EXERCISE DESCRIPTION. Transcribe every line of the entries exactly.

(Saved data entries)
=====
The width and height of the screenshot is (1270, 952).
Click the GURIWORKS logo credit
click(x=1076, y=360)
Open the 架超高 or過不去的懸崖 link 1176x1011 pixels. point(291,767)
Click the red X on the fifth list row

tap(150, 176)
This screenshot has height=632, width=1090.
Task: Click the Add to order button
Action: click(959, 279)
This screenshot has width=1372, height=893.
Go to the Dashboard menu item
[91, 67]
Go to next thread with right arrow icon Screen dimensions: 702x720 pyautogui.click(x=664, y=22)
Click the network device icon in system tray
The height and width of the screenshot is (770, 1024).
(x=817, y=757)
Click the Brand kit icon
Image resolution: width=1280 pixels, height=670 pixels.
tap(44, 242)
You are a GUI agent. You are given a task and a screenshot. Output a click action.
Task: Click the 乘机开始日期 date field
=====
RESULT OF THE TASK.
The width and height of the screenshot is (1270, 952).
Click the GURIWORKS logo credit
click(x=1076, y=360)
Open the 架超高 or過不去的懸崖 link 1176x1011 pixels. point(291,767)
Click the red X on the fifth list row

tap(150, 176)
This screenshot has height=632, width=1090.
Task: Click the Add to order button
Action: click(959, 279)
This screenshot has width=1372, height=893.
Go to the Dashboard menu item
[91, 67]
Go to next thread with right arrow icon Screen dimensions: 702x720 pyautogui.click(x=664, y=22)
Click the network device icon in system tray
The height and width of the screenshot is (770, 1024).
(x=817, y=757)
Click the Brand kit icon
Image resolution: width=1280 pixels, height=670 pixels.
tap(44, 242)
You are a GUI agent. You are given a task and a screenshot. Output a click action.
Task: Click the 乘机开始日期 date field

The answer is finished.